Opinión

La piel muy fina

Los independentistas tienen la piel muy fina y cualquier crítica sobre su modo de proceder les parece una ofensa mayúscula, sobre todo si se refiere a la actitud de sus dirigentes e instituciones, sin reparar en los gruesos calificativos que desde de esas mismas instancias se realizan a la hora de definir al Estado español, del que afirman que no respeta los elementales valores democráticos y no tienen el menor empacho en situarlo al mismo nivel que otros regímenes autoritarios.

Que una minoría de jueces haya comparado el independentismo con el nazismo es quizá una exageración, pero calificar los hechos ocurridos desde hace justamente un año como una sedición rayando en la rebelión no es ni más ni menos que ajustarse a lo que han dicho los jueces que instruyen las causas relacionadas con el "procés".

Que los jueces que han vertido esas consideraciones lo hayan hecho a través de un chat corporativo, pueden haber pecado de imprudentes pero también es verdad que con las limitaciones propias del ejercicio de sus funciones, los jueces también pueden expresar sus opiniones libremente sobre aquellos asuntos en los que no intervienen, como cualquier otro ciudadano. En un comunicado de Juezas y Jueces para la Democracia esta asociación reconocía que “cuando el juez opina públicamente como ciudadano de temas relacionados con la justicia o cualesquiera otros de ámbito social, tiene derecho a la libertad de expresión”, dado que “la Constitución no limita a los jueces el ejercicio del derecho a expresar y difundir libremente los pensamientos, ideas y opiniones,  ni el derecho a participar en asuntos públicos…” y que esas manifestaciones no dan lugar a medidas disciplinarias.

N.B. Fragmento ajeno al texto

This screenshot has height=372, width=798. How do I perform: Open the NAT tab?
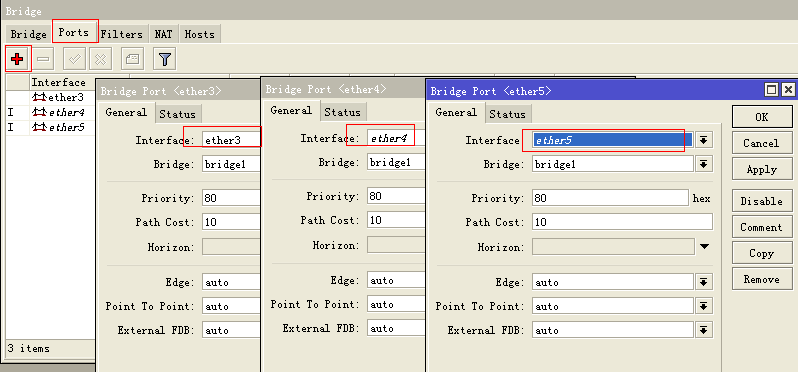[x=163, y=34]
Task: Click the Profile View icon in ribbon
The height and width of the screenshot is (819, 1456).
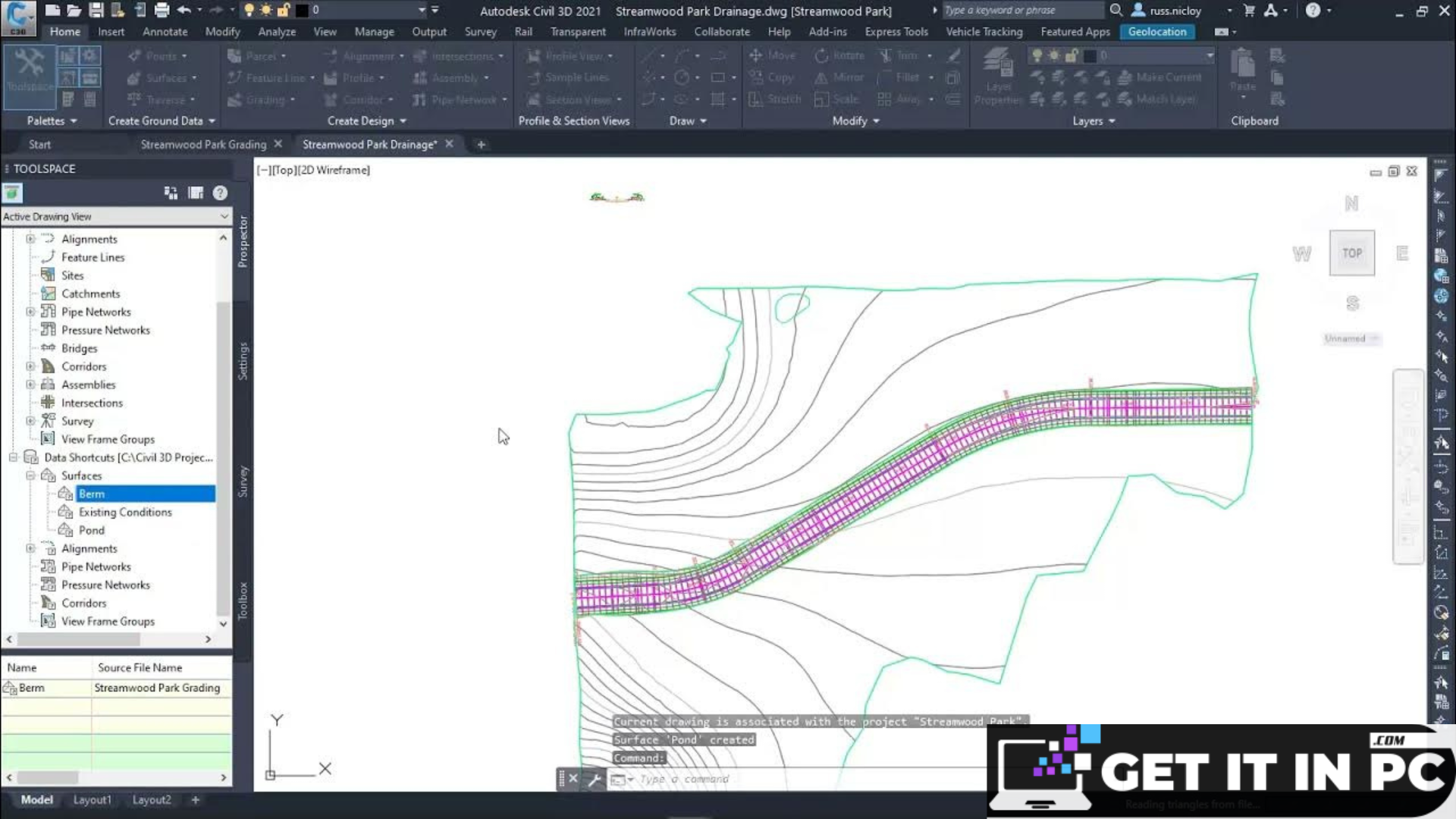Action: [569, 55]
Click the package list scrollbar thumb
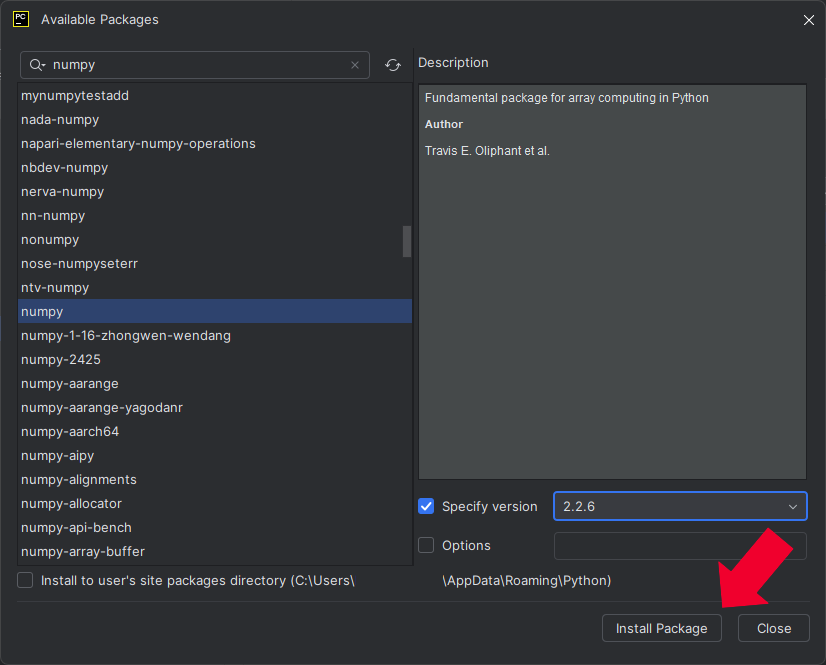The image size is (826, 665). (407, 241)
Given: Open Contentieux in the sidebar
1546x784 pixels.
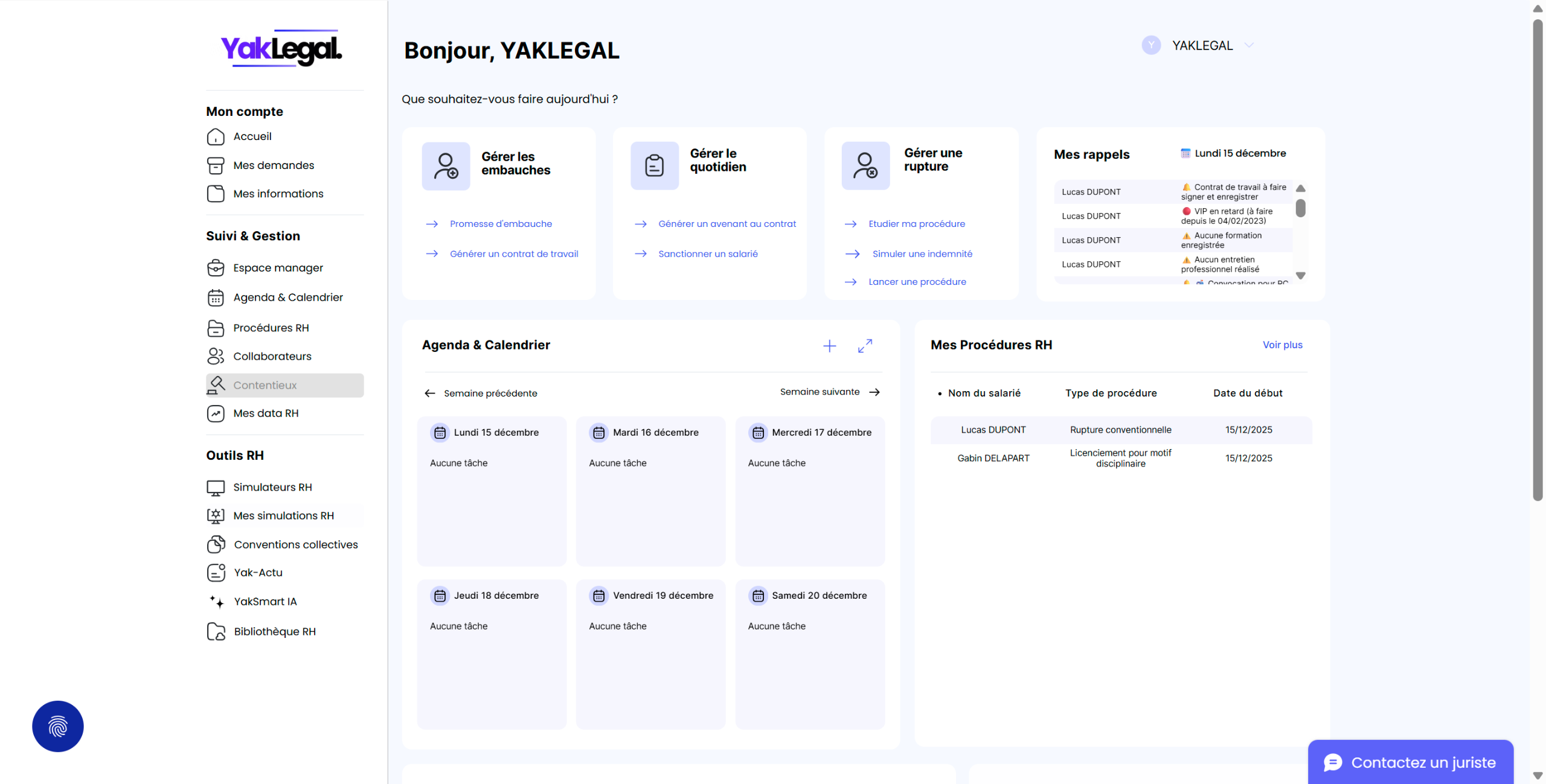Looking at the screenshot, I should click(x=265, y=385).
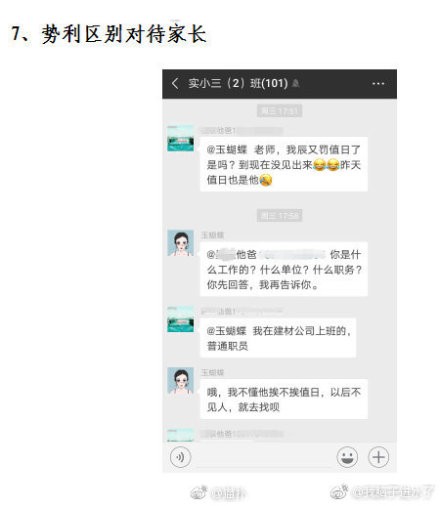Tap the group title 实小三(2)班(101)
440x506 pixels.
click(x=238, y=83)
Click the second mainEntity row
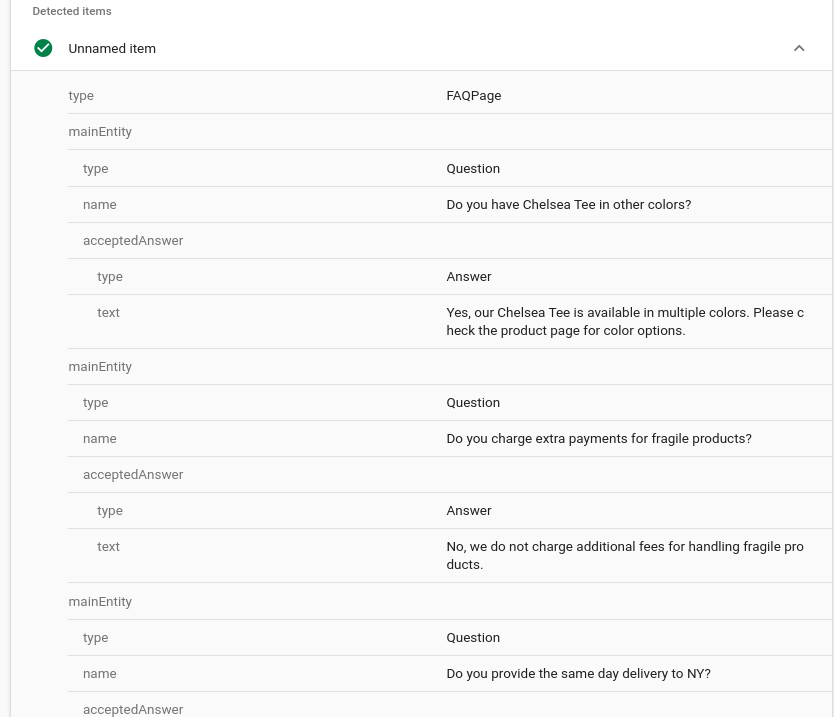 tap(100, 366)
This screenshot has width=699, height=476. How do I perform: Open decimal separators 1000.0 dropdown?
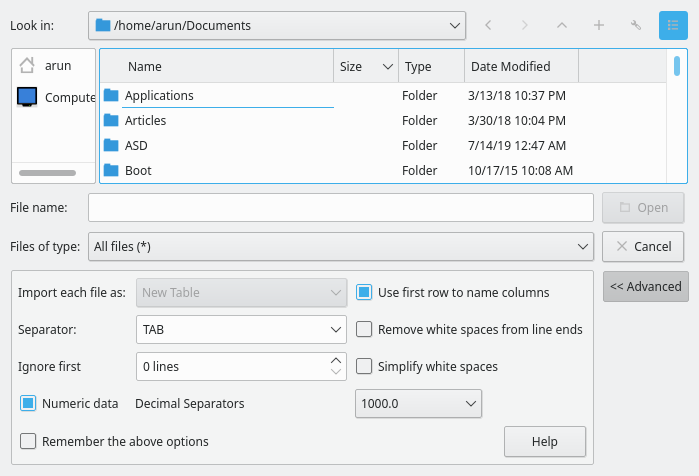coord(419,404)
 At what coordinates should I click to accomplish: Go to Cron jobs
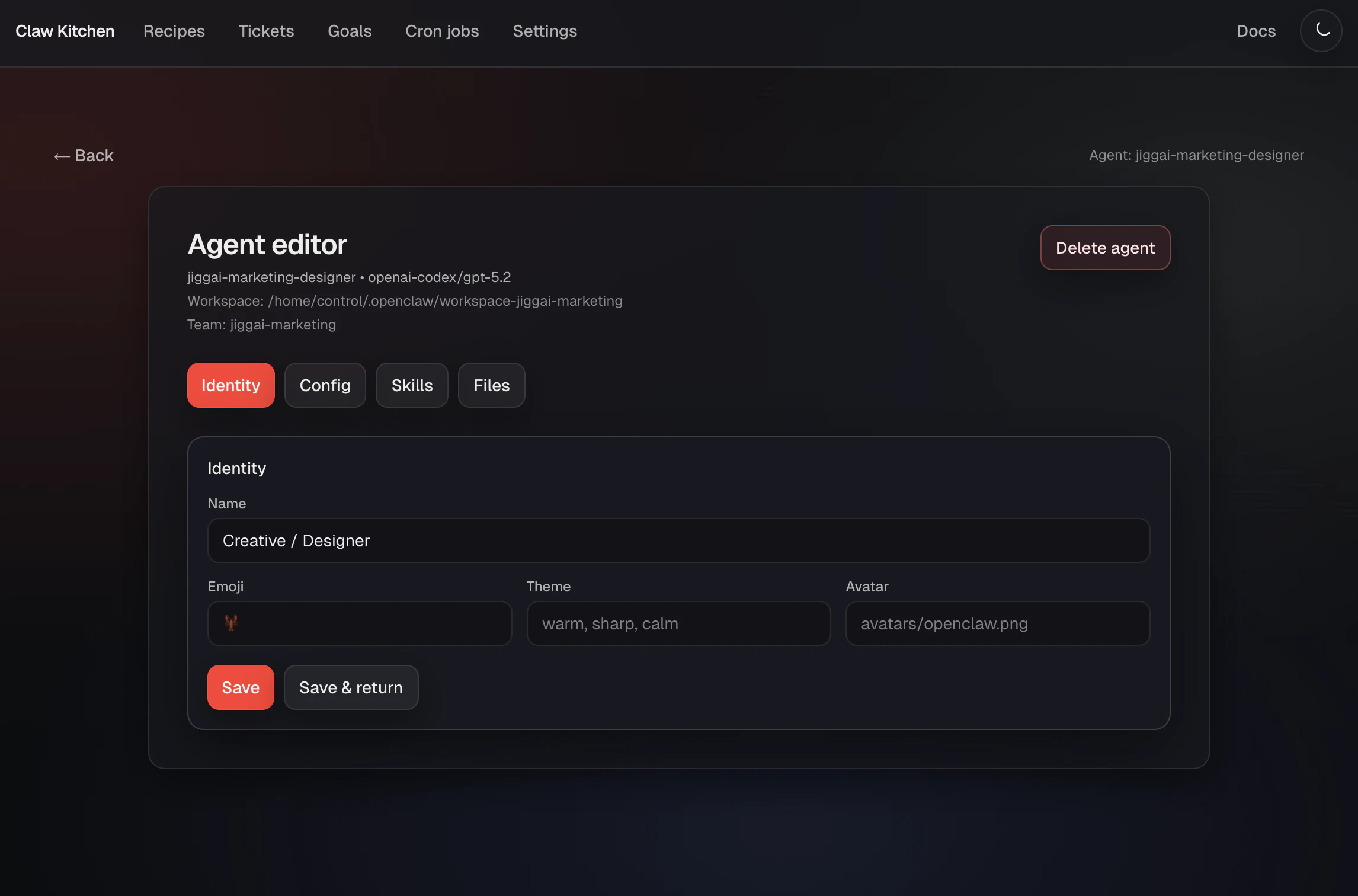442,31
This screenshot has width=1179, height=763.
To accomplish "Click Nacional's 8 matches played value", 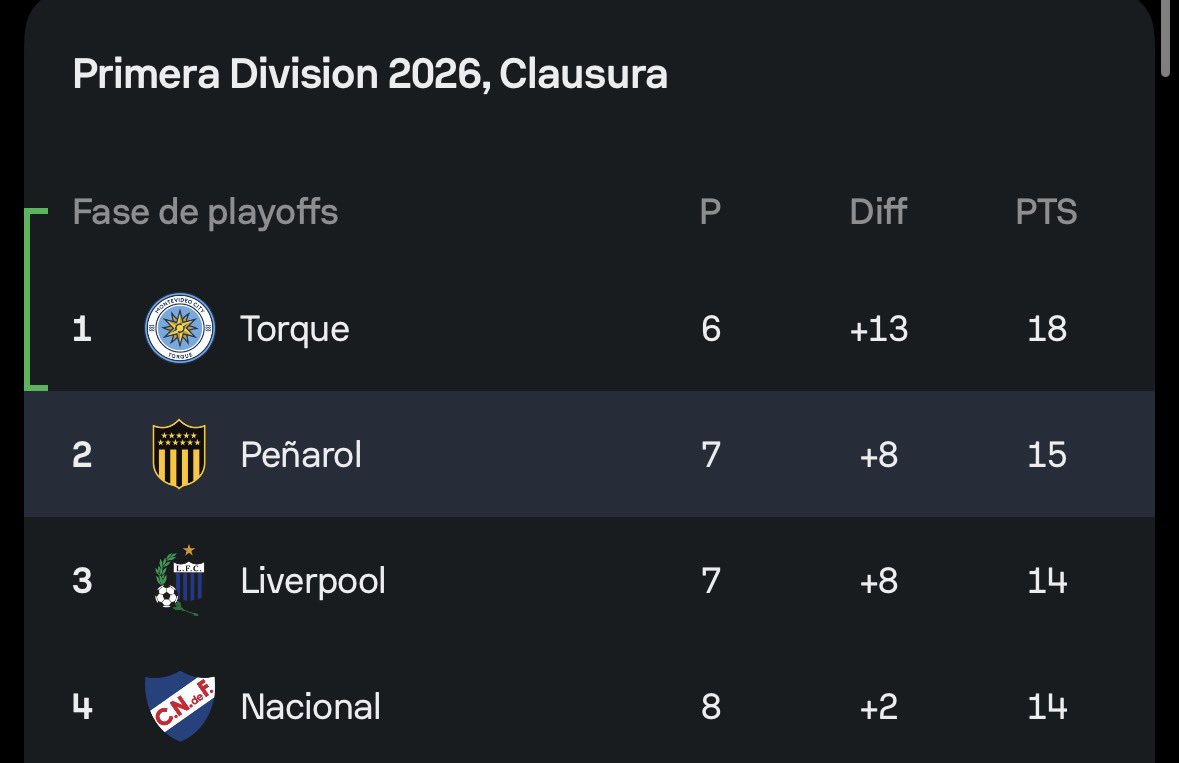I will pyautogui.click(x=711, y=707).
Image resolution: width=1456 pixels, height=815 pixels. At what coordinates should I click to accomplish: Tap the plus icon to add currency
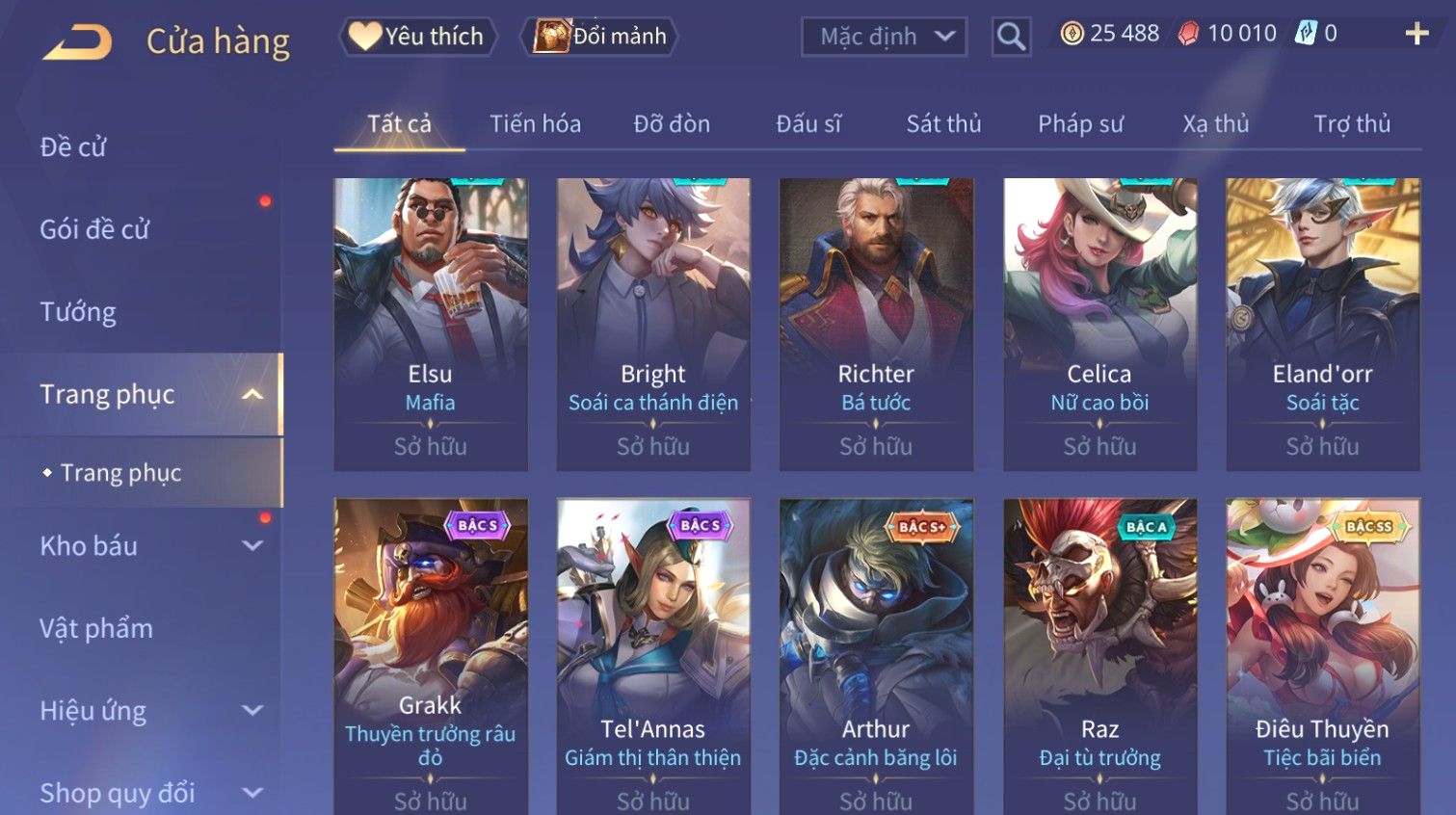pyautogui.click(x=1416, y=34)
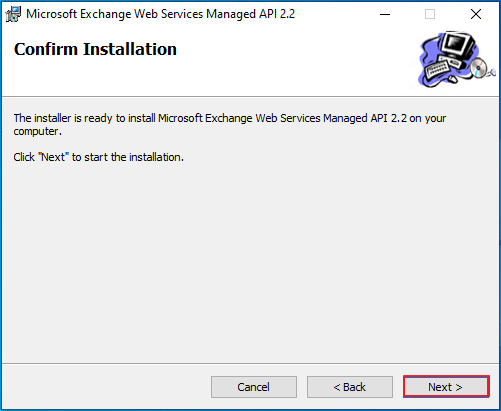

Por eso las protestas del presidente de la Generalitat, Quim Torra, tirando por elevación al pedir la dimisión del presidente del CGPJ, Carlos Lesmes, por los "insultos, burlas y amenazas inaceptables" que a su juicio han vertido algunos magistrados y colegir de ello que es “una muestra de la falta de garantías que nos afecta", es un ejercicio de victimismo desmesurado con el que pretende desviar la atención sobre la situación política catalana y ocultar que el Parlamento  catalán sigue cerrado a cal y canto por quienes se consideran que son los únicos demócratas sobre suelo nacional. Es gastar pólvora en salvas a pesar de que los partidos independentistas han pensado en activar todos los mecanismos parlamentarios, desde la comparecencia de la ministra de Justicia a una comisión de investigación para sacar partido a esas opiniones personales de miembros de un poder del Estado.

Mayor relevancia tienen las declaraciones del conseller de Exteriores catalán, Ernest Maragall, insinuando primero y rectificando después, que la ministra de la cartera territorial había comprometido instruir a la Fiscalía General del Estado para modificar las calificaciones de los procesados por el intento de secesión. Esas palaras, que daban pábulo a las sospechas de los partidos de la oposición que insisten en que el Gobierno puede pagar por esa vía la llegada de Pedro Sánchez a La Moncloa,  fueron desmentidas por la propia ministra Meritxell Batet pero sobre todo lo son por los hechos: la fiscalía no se ha movido un ápice de la calificación de los presuntos delitos cometidos como rebelión.